Я вытащил телефон, тапнул два раза по экрану, и он засветился. Волк пропал. Я включил фонарик и посветил вокруг. Пустая просторная комната с высоким потолком. Бревенчатые стены покрашены в коричневый. Одна стена сплошь занавешена плотными тёмно-вишнёвыми шторами от потолка до пола, за ними окно. Оказалось, я стою как раз рядом с ним. Я отодвинул штору и увидел непроглядную темноту. Чёрный лес колет верхушками такое же чёрное небо. Жуть. Я вдруг вспомнил, что мне ещё нужно проделать обратный путь через этот лес – домой, в город. Тут же пронеслась малодушная мысль: а может, остаться тут до утра? Что страшнее – провести ночь в странном доме непонятно с кем или выйти в жуткий чёрный лес? От страха меня начало подташнивать. Я поскорее задёрнул штору.
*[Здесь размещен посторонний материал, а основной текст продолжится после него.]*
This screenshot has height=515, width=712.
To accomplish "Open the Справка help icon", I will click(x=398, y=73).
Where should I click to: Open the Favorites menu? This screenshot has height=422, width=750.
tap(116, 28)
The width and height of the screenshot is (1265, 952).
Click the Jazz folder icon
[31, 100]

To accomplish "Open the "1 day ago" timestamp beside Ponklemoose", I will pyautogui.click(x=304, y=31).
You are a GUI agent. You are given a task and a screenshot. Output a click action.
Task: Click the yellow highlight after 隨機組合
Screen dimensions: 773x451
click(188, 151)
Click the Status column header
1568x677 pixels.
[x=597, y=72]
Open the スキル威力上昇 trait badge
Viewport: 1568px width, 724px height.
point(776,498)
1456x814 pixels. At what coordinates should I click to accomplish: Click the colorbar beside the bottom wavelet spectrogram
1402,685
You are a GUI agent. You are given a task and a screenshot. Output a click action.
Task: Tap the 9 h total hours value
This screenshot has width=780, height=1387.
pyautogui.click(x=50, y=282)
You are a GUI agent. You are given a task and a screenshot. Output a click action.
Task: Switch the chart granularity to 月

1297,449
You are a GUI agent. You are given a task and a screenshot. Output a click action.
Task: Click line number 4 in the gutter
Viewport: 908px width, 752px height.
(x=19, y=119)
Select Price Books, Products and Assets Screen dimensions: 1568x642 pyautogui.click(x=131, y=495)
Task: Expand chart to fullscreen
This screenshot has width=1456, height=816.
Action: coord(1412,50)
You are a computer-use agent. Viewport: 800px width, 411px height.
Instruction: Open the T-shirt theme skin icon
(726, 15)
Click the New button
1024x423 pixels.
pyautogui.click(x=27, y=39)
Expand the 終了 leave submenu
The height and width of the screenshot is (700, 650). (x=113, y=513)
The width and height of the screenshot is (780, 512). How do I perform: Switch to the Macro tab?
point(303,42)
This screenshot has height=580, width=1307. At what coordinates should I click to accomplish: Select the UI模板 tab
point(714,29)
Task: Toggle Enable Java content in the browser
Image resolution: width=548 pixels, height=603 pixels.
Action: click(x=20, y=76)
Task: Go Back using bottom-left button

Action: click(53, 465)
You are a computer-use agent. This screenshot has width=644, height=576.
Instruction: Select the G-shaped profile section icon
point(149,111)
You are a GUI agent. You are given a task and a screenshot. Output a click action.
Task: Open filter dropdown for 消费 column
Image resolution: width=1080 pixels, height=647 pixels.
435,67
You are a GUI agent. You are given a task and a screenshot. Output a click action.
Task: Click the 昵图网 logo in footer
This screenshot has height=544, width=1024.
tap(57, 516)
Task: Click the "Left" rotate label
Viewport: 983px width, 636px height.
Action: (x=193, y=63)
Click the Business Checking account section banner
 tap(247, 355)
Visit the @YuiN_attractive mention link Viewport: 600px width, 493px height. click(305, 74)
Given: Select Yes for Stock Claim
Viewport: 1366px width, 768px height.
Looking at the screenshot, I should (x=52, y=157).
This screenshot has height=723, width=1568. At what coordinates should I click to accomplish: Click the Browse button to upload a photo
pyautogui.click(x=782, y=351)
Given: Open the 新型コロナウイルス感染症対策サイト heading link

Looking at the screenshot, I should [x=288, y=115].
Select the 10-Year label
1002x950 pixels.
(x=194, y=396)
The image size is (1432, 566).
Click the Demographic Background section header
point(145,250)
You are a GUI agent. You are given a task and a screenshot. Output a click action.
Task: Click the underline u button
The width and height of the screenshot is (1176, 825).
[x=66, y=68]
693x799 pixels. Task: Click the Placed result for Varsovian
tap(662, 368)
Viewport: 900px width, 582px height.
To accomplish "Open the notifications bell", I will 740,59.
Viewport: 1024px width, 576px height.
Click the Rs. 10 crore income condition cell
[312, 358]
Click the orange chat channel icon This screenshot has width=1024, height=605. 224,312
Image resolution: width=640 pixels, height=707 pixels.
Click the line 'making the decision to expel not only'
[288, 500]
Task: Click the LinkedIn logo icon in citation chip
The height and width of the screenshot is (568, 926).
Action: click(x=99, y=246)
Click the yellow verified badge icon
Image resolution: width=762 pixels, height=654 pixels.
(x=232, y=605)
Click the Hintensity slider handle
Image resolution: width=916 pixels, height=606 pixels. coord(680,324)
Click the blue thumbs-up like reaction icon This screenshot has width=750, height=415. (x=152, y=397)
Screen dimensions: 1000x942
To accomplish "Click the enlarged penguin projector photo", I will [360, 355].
Нет, надо валить отсюда. Я посветил под ноги. Тёмный пол местами подёрнут инеем, и на нём проступают нечёткие следы. Я всмотрелся – и сердце сразу закололо. Это мои следы, только мои. Никаких следов Волка, никаких доказательств его присутствия. Только пустота. Я хотел найти логическое объяснение, но ничего, кроме мыслей о галлюцинациях или розыгрыше, не приходило в голову.
Спина вспотела, по телу побежали мурашки. «Это ловушка. Просто вернись в город, выкинь этот чёртов телефон и забудь про сумасшедшего». Быстрей, быстрей убраться отсюда. Я шагнул в дверной проём и вышел в коридор. Коридор?.. Откуда тут коридор? Я постарался припомнить в деталях, как попал внутрь: вот я поднимаю ногу, чтобы перешагнуть порог, задеваю его носком кроссовки и лечу внутрь, едва успевая переставлять ноги, останавливаюсь, человек в маске что-то говорит и щёлкает зажигалкой. Мы в комнате. Никаких коридоров. Или у меня снова провал?
Держа телефон перед собой в вытянутой руке и прокладывая им путь сквозь тьму, как крестом сквозь нечисть, я шёл по длинному узкому коридору. Очень хотелось побежать, рвануть отсюда во всю мочь, но я не мог: ужас превратил мои ноги в две варёные макаронины. Наконец впереди я различил слабый серый просвет, и меня стало отпускать. Я начал переставлять свои макаронины шустрее. Ещё один проём – и я снаружи. Вдохнув свежего воздуха, я наконец побежал.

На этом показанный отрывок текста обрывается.